Andy Lunsford found his voice in the basement of his Colorado home. Three years ago, he put on a CD he’d bought on a whim years ago from Target, “Lifescapes: Opera.”

It was the only opera music he owned. He enjoyed musicals growing up, but the only opera he’d heard was on spaghetti commercials. When he put on the CD, it was a blur of Italian noise.

“So I just tried to sing along,” he says. “I was just trying to imitate how an opera voice was high and loud.” He could do it.

The next day, he and his dad drove to a music store.

“Have you got any opera songs?” He asked the clerk.

“Do you mean arias?” The clerk corrected him. He walked away with Puccini’s “Nessun Dorma,” an opera song made popular by Luciano Pavarotti.

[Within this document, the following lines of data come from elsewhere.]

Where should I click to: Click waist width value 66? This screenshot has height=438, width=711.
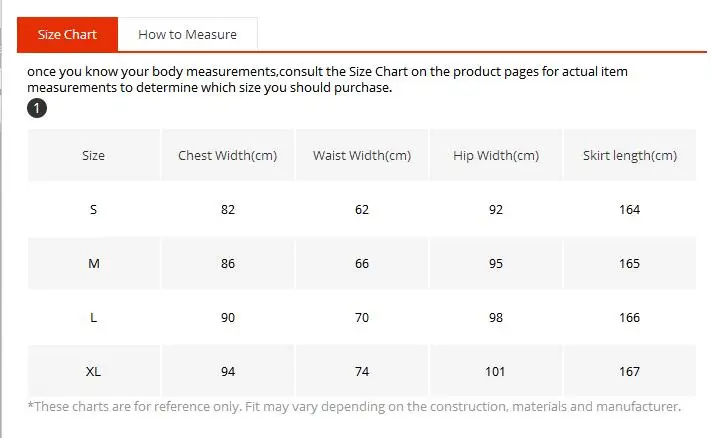pos(362,263)
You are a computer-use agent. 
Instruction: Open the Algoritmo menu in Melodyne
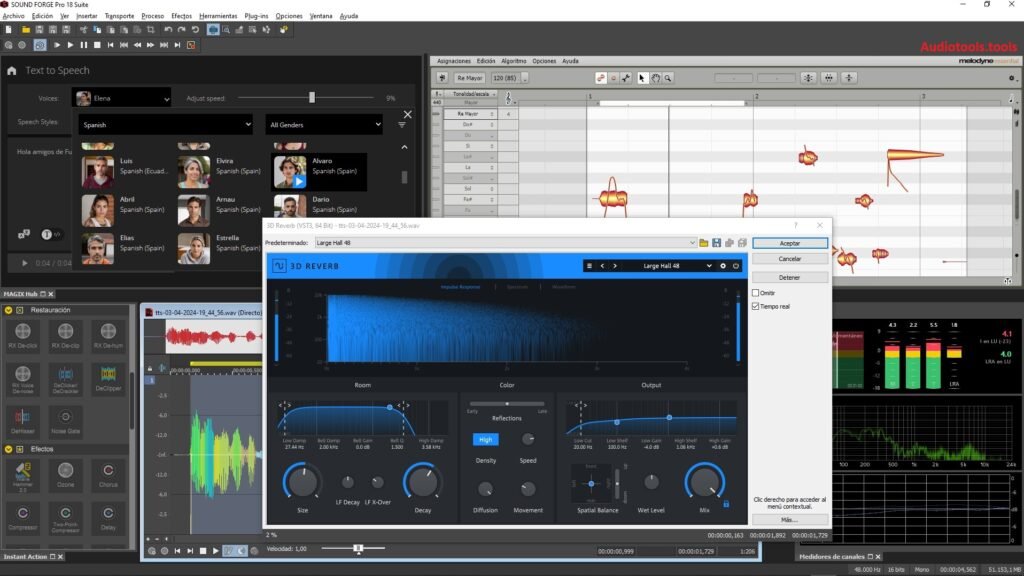[x=516, y=62]
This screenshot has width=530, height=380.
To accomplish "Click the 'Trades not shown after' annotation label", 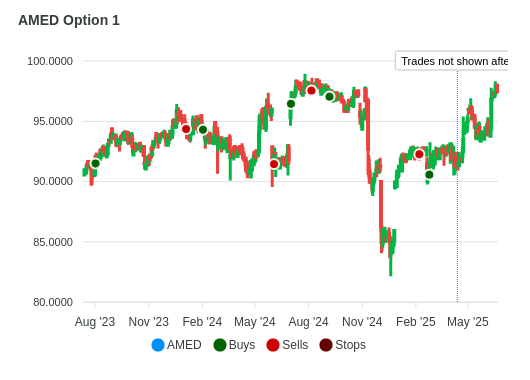I will (452, 61).
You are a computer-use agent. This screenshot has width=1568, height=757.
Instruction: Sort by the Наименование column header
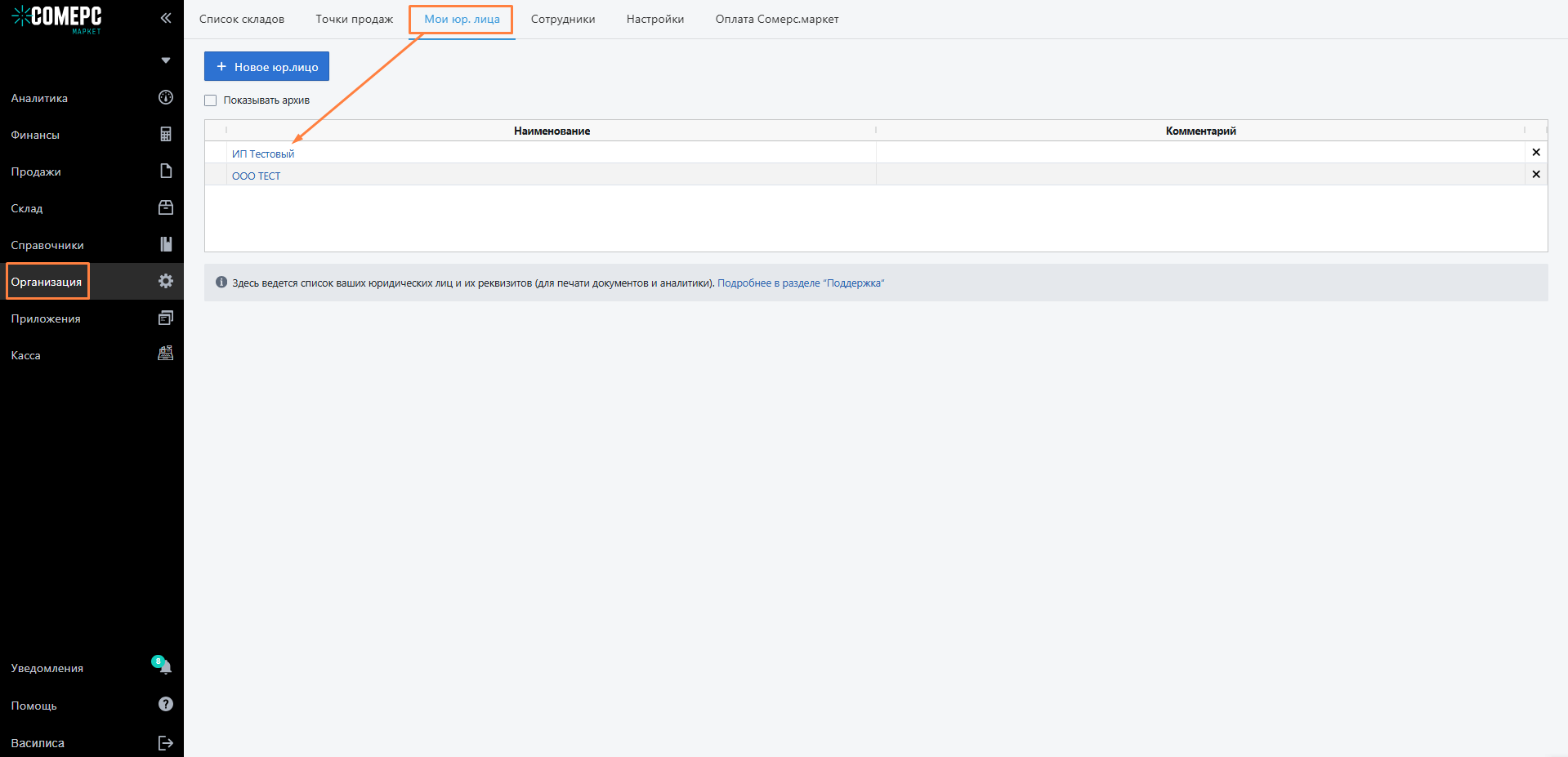point(552,131)
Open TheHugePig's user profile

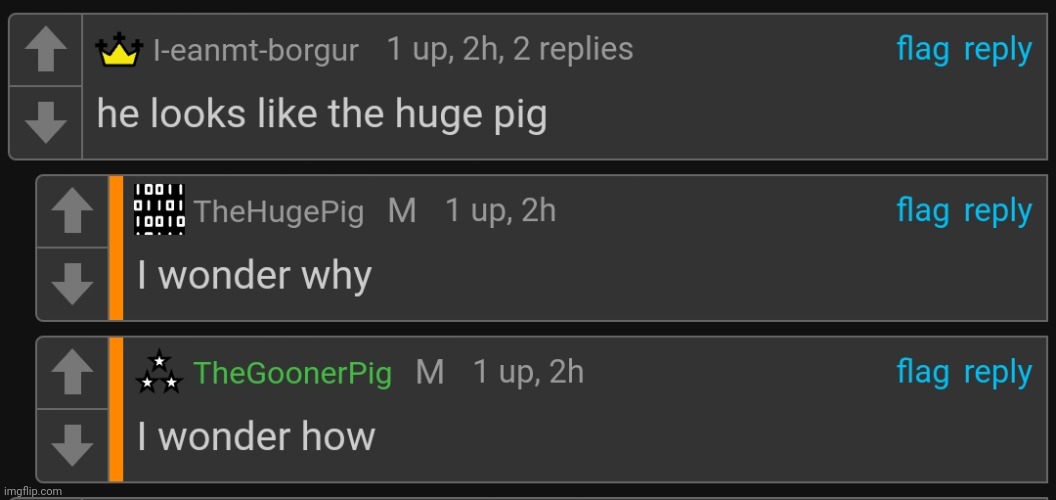[x=279, y=212]
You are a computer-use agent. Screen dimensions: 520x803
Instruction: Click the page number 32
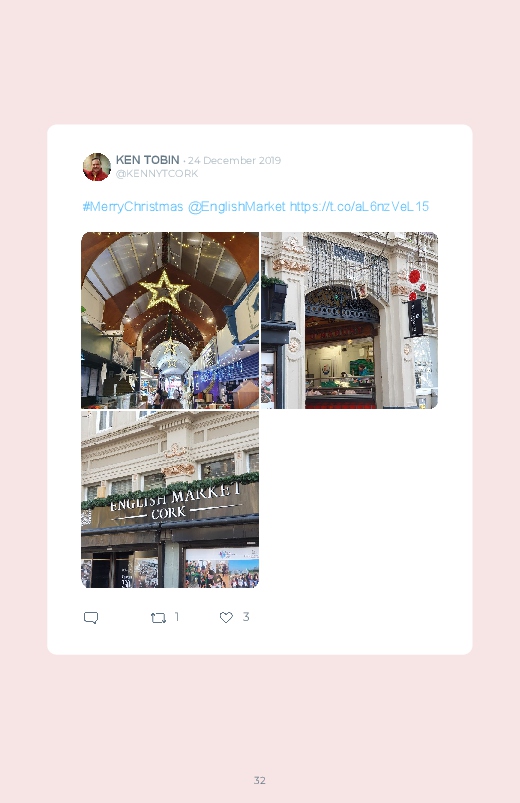260,780
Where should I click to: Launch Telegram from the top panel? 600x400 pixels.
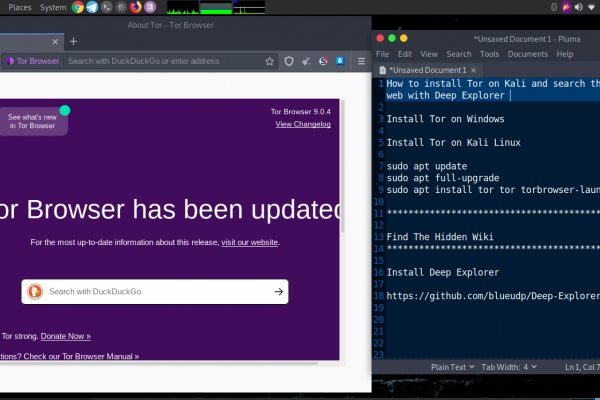pos(92,7)
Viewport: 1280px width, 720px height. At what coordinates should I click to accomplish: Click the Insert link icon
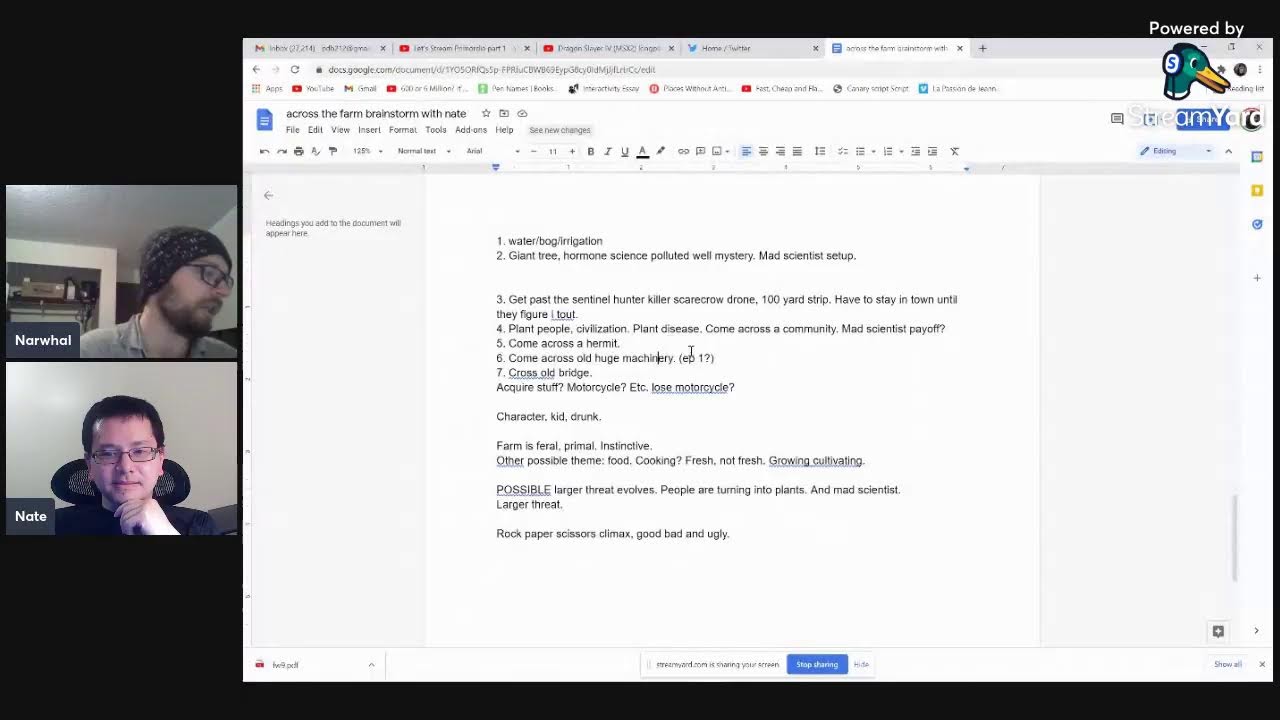(x=683, y=151)
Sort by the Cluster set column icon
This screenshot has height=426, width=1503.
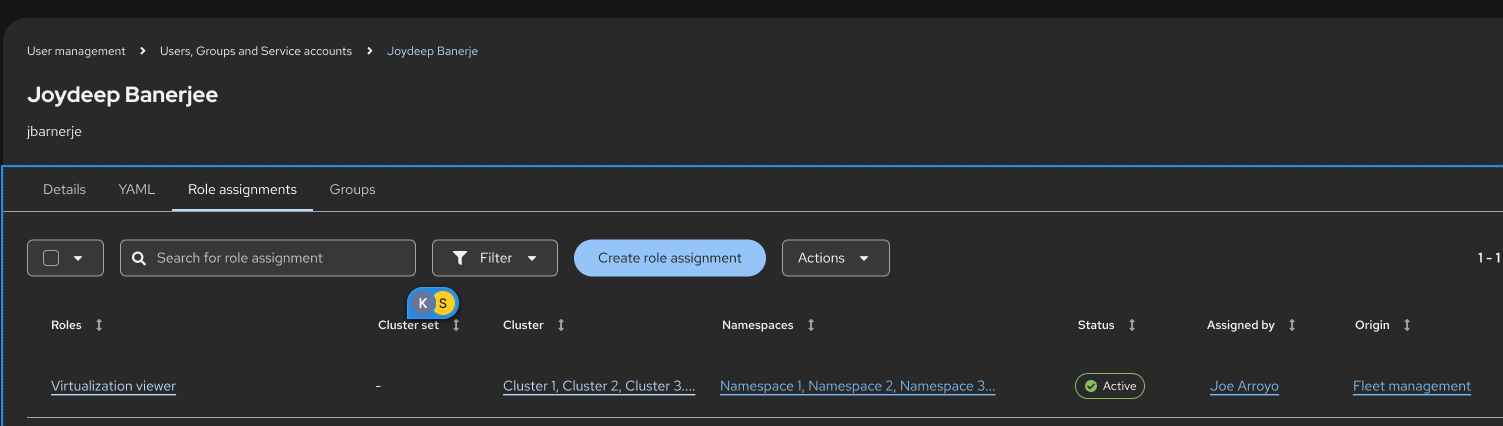[456, 325]
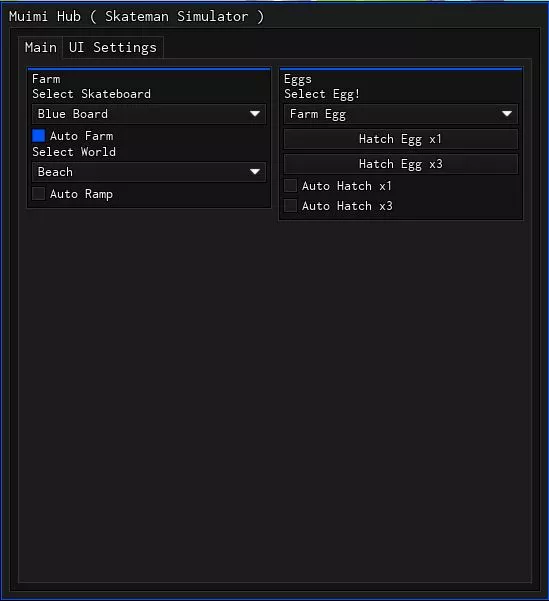Enable Auto Hatch x1 checkbox

click(x=290, y=186)
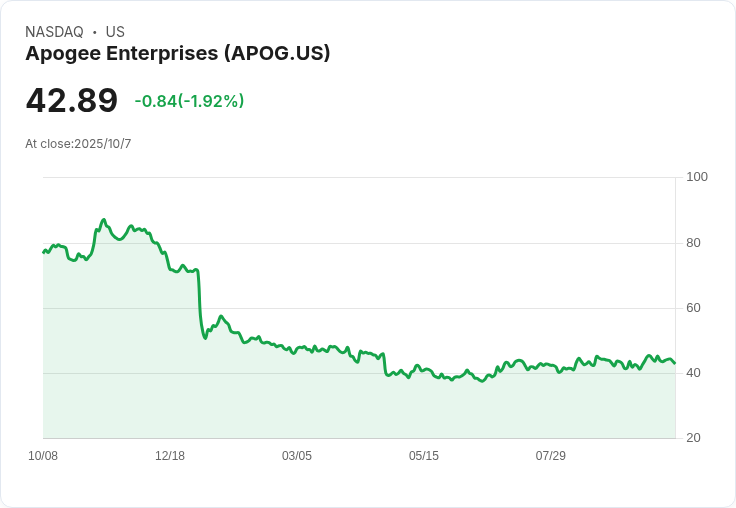
Task: Click the US market label
Action: [x=115, y=32]
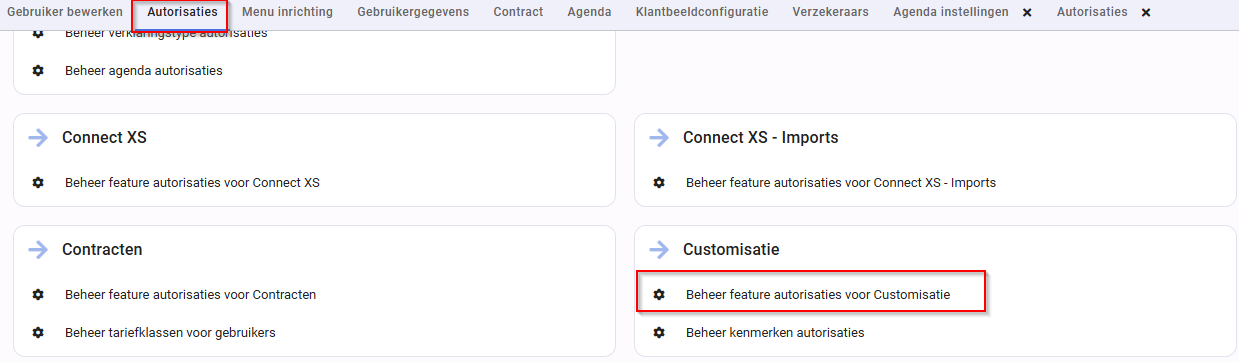This screenshot has height=363, width=1239.
Task: Click gear icon beside Beheer tariefklassen voor gebruikers
Action: (38, 332)
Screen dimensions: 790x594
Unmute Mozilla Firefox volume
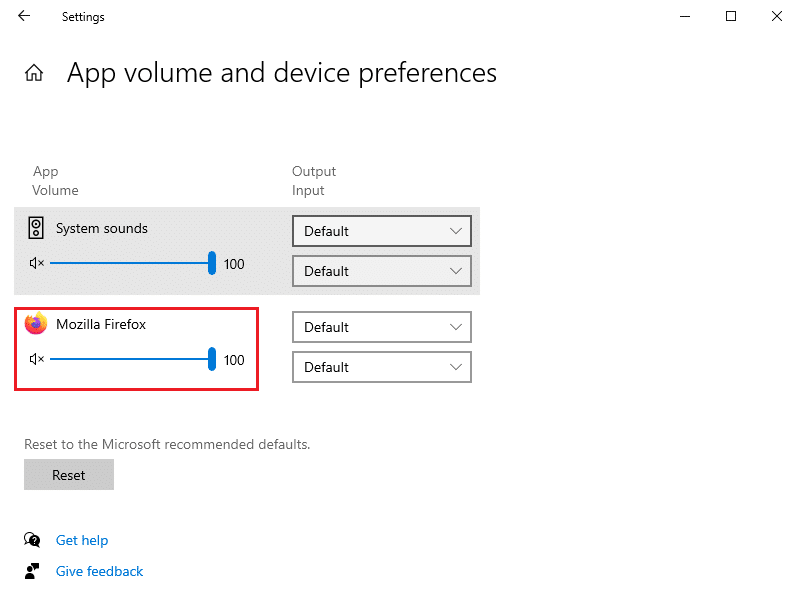pos(37,360)
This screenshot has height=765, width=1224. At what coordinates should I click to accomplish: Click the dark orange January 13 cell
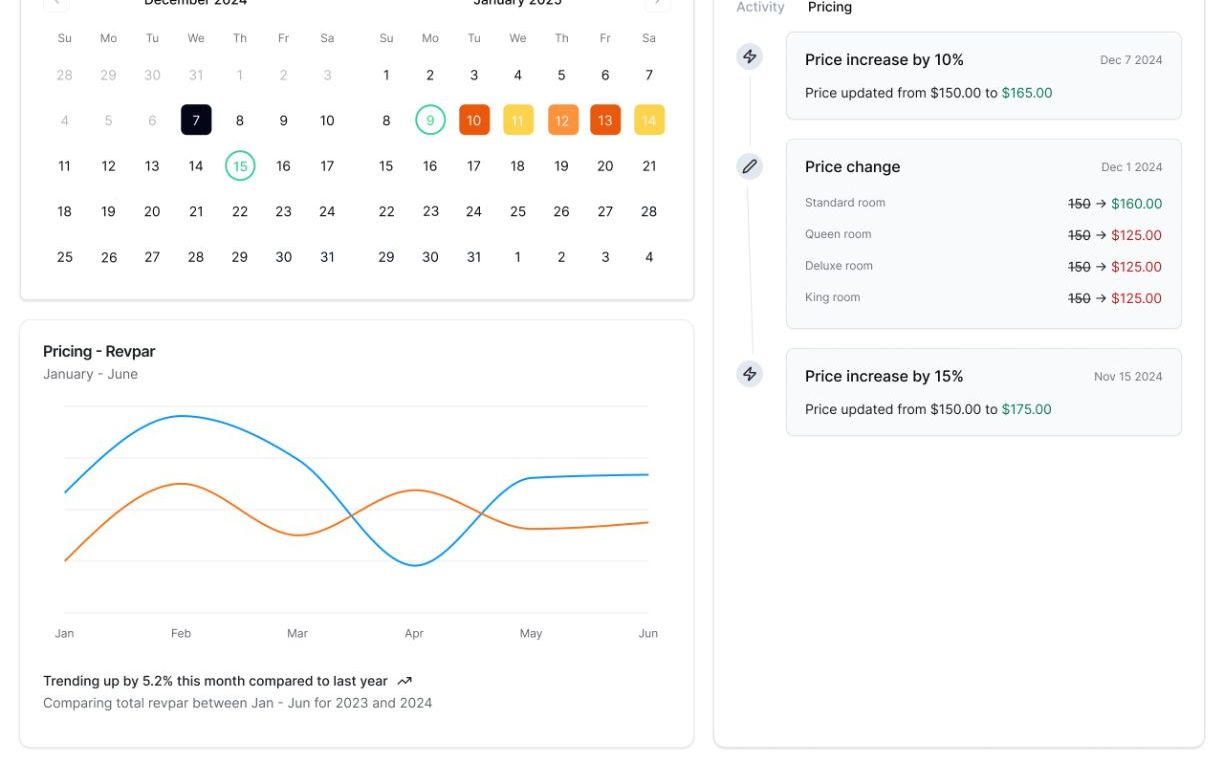tap(605, 120)
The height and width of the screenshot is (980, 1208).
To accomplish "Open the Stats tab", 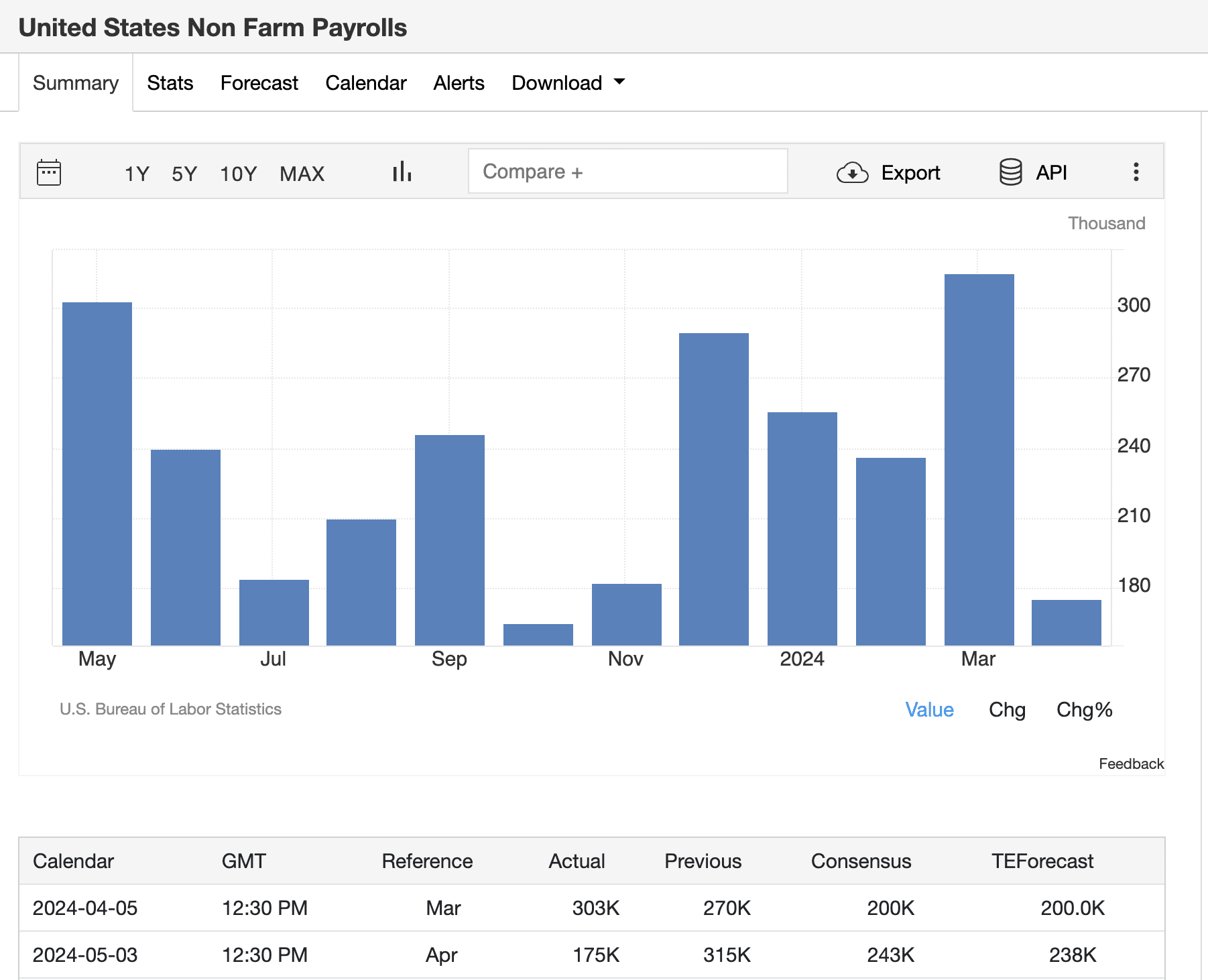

At home, Andy propped the sheet in front of his computer, looked up Pavarotti singing it on YouTube and followed along. Finger tracing the lines, he started to read the notes.

He hit all of them.

What happened next can only be described as remarkable.

Andy auditioned for a local performance of “Thoroughly Modern Millie,” where he met Amy Stuemky, a fellow singer who ran a boutique opera talent agency.

She was overwhelmed by the power of his voice. She explained that he could take the easy “pop” opera route and make a living with scattered gigs. Or, he could study the true art of opera and have a dif?? cult career with the pay-off of a trained, polished voice capable of performing in opera houses around the world.

Andy was up for the climb.

Amy began introducing him to opera singers in Colorado, who agreed to teach him. Eventually, he met Ken Cox, a famed bass and voice professor at the University of Denver.

The first time he heard Andy’s untrained voice, he heard a future. Ken says Andy has the comfort in high notes (the famed high C is a breeze) that made Pavarotti the best.

As a tenor, Andy’s high notes are his money notes. Tenors are most often the male leads in operas and the highest-paid stars. A graduate of IU’s master’s program in music, Cox helped Andy arrange an audition at his alma mater.

Andy flew to Bloomington and sang in front of professor Carol Vaness, a world-famous soprano. Andy stood before her with nothing to lose. After he sang, Carol picked up the phone and called the dean. Andy walked away with a full ride to one of the world’s most prestigious music schools.

He was ready, and his family supported him. He moved his wife and their two boys away from their extended family and the only home they had ever known in Colorado. In fall 2009, Andy became the oldest member of his class as a 30-year-old freshman.

Now, Andy has represented the school by singing across the country and starring in IU’s spring opera “Faust.”

“When I sing a high note, I just feel like I can breathe,” he says. “It’s as comfortable and as warm as taking a deep breath.”